### Task requirements
Once the data has been read, return all of it precisely as written.

[Start of Attachment]

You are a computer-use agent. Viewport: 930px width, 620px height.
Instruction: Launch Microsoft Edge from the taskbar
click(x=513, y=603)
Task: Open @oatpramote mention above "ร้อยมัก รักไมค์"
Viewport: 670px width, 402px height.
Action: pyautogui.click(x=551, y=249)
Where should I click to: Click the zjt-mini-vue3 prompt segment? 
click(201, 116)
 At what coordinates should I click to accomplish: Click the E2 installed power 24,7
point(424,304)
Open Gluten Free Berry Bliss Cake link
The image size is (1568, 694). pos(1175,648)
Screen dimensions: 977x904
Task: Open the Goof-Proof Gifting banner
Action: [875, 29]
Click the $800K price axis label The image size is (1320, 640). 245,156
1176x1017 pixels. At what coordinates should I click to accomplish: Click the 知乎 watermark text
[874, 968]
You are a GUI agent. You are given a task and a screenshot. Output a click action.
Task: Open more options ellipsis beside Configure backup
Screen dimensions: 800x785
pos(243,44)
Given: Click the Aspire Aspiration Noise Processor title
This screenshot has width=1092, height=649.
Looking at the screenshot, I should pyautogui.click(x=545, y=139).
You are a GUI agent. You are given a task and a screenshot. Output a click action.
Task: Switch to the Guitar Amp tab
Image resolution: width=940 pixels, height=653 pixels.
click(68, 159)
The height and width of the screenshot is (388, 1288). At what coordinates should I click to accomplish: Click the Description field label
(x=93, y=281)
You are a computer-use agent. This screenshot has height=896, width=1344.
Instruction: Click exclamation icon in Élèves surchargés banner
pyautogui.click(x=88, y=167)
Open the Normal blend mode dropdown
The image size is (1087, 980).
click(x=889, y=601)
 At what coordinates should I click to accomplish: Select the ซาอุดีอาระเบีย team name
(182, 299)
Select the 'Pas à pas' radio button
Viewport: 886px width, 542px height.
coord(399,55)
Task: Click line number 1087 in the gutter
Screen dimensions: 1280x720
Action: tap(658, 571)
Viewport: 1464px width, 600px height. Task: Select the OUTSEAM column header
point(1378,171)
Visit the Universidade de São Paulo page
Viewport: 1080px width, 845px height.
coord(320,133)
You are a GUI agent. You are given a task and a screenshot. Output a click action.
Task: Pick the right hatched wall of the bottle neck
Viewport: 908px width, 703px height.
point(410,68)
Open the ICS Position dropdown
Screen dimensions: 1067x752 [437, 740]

[End of Attachment]

### Task answer
You are a computer-use agent. Viewport: 930px width, 620px height.
Instruction: Launch Microsoft Edge from the taskbar
click(x=513, y=603)
Task: Open @oatpramote mention above "ร้อยมัก รักไมค์"
Viewport: 670px width, 402px height.
Action: pyautogui.click(x=551, y=249)
Where should I click to: Click the zjt-mini-vue3 prompt segment? 
click(201, 116)
 At what coordinates should I click to accomplish: Click the E2 installed power 24,7
point(424,304)
Open Gluten Free Berry Bliss Cake link
The image size is (1568, 694). pos(1175,648)
Screen dimensions: 977x904
Task: Open the Goof-Proof Gifting banner
Action: [875, 29]
Click the $800K price axis label The image size is (1320, 640). 245,156
1176x1017 pixels. At what coordinates should I click to accomplish: Click the 知乎 watermark text
[874, 968]
You are a GUI agent. You are given a task and a screenshot. Output a click action.
Task: Open more options ellipsis beside Configure backup
Screen dimensions: 800x785
pos(243,44)
Given: Click the Aspire Aspiration Noise Processor title
This screenshot has width=1092, height=649.
Looking at the screenshot, I should pyautogui.click(x=545, y=139).
You are a GUI agent. You are given a task and a screenshot. Output a click action.
Task: Switch to the Guitar Amp tab
Image resolution: width=940 pixels, height=653 pixels.
click(68, 159)
The height and width of the screenshot is (388, 1288). At what coordinates should I click to accomplish: Click the Description field label
(x=93, y=281)
You are a computer-use agent. This screenshot has height=896, width=1344.
Instruction: Click exclamation icon in Élèves surchargés banner
pyautogui.click(x=88, y=167)
Open the Normal blend mode dropdown
The image size is (1087, 980).
click(x=889, y=601)
 At what coordinates should I click to accomplish: Select the ซาอุดีอาระเบีย team name
(182, 299)
Select the 'Pas à pas' radio button
Viewport: 886px width, 542px height.
coord(399,55)
Task: Click line number 1087 in the gutter
Screen dimensions: 1280x720
Action: tap(658, 571)
Viewport: 1464px width, 600px height. Task: Select the OUTSEAM column header
point(1378,171)
Visit the Universidade de São Paulo page
Viewport: 1080px width, 845px height.
coord(320,133)
You are a GUI agent. You are given a task and a screenshot. Output a click action.
Task: Pick the right hatched wall of the bottle neck
Viewport: 908px width, 703px height.
point(410,68)
Open the ICS Position dropdown
Screen dimensions: 1067x752 [437, 740]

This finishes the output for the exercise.